Administration of repeat doses of FACTIVE had no effect on the repeat dose pharmacokinetics of theophylline, digoxin or an ethinylestradiol/levonorgestrol oral contraceptive product in healthy subjects. (See CLINICAL PHARMACOLOGY: Drug-Drug Interactions.)

Concomitant administration of FACTIVE and calcium carbonate, cimetidine, omeprazole, or an estrogen/progesterone oral contraceptive produced minor changes in the pharmacokinetics of gemifloxacin, which were considered to be without clinical significance. (See CLINICAL PHARMACOLOGY.)

Concomitant administration of FACTIVE with probenecid resulted in a 45% increase in systemic exposure to gemifloxacin. (See CLINICAL PHARMACOLOGY.)

FACTIVE had no significant effect on the anticoagulant effect of warfarin in healthy subjects on stable warfarin therapy. However, because some quinolones have been reported to enhance the anticoagulant effects of warfarin or its derivatives in patients, the prothrombin time or other suitable coagulation test should be closely monitored if a quinolone antimicrobial is administered concomitantly with warfarin or its derivatives.

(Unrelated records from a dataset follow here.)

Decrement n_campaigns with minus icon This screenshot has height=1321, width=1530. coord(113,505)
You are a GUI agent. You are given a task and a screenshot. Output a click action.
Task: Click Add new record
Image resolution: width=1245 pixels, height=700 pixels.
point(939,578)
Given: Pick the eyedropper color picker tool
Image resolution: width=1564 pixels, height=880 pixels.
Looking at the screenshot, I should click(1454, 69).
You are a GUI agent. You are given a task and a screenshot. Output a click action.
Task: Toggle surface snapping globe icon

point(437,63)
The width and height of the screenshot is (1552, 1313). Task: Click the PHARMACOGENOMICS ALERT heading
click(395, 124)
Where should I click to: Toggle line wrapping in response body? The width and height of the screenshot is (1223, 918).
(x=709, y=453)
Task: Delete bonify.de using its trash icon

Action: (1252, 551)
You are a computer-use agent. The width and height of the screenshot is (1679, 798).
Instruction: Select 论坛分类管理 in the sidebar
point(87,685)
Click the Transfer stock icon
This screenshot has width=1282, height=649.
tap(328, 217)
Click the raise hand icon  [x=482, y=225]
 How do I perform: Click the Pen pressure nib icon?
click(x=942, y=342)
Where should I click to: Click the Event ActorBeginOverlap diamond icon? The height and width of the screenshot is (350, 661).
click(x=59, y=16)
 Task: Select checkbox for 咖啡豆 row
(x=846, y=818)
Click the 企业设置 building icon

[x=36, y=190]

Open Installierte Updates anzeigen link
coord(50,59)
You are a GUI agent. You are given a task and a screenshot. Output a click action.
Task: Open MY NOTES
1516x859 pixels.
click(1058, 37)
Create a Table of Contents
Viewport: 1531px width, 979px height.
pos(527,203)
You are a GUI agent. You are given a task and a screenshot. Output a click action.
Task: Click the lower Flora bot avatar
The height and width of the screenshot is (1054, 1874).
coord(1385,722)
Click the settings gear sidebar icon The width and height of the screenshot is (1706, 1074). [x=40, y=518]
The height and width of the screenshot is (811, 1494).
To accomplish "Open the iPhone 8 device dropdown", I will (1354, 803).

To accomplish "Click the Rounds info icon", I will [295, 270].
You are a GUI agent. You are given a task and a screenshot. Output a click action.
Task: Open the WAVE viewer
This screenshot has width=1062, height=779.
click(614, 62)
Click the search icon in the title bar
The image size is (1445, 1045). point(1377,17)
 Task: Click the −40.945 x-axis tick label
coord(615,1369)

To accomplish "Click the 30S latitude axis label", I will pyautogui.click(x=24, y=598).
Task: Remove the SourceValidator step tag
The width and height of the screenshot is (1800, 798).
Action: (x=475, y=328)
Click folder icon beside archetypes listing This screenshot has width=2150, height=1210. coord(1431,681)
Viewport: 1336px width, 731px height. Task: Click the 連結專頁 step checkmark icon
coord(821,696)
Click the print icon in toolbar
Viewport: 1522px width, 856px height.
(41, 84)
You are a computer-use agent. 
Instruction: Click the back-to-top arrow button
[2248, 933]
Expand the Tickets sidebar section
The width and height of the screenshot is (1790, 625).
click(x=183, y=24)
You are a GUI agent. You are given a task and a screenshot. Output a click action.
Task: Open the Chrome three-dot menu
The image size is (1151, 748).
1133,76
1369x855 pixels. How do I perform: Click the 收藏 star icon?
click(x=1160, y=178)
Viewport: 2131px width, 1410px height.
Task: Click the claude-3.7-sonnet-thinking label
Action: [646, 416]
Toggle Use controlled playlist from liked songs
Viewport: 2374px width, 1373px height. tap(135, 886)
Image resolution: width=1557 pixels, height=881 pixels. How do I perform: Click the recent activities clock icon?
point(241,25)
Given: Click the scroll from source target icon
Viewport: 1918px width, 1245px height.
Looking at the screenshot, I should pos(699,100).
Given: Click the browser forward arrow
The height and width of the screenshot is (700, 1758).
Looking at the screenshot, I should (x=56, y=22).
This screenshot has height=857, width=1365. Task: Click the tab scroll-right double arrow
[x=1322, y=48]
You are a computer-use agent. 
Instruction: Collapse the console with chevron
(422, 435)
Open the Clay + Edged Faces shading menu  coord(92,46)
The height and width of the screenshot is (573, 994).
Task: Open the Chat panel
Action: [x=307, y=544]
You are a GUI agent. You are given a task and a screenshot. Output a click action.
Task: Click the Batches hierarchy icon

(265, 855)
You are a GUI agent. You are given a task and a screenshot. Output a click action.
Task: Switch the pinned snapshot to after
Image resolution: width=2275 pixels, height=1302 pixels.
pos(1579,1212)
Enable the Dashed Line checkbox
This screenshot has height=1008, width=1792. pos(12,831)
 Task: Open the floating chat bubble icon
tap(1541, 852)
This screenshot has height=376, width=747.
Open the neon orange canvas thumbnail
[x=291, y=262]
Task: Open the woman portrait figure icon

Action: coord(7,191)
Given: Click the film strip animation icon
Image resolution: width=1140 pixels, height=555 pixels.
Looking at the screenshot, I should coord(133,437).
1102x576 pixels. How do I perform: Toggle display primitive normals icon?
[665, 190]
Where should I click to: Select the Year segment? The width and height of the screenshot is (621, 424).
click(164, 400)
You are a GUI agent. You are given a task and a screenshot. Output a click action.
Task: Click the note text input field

Quinolones form chelates with alkaline earth and transition metals. The absorption of oral gemifloxacin is significantly reduced by the concomitant administration of an antacid containing aluminum and magnesium. Magnesium- and/or aluminum-containing antacids, products containing ferrous sulfate (iron), multivitamin preparations containing zinc or other metal cations, or Videx (didanosine) chewable/buffered tablets or the pediatric powder for oral solution should not be taken within 3 hours before or 2 hours after FACTIVE. Sucralfate should not be taken within 2 hours of FACTIVE. (See CLINICAL PHARMACOLOGY.)